- _Try it_
Set down the records that follow exactly and completely.

Start of Data for this task

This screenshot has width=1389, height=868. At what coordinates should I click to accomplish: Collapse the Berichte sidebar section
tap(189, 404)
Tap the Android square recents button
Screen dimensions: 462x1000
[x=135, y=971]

End of Data for this task

- _Answer section_
This screenshot has width=1389, height=868. At what coordinates should I click to accomplish: Collapse the Berichte sidebar section
tap(189, 404)
Tap the Android square recents button
Screen dimensions: 462x1000
[x=135, y=971]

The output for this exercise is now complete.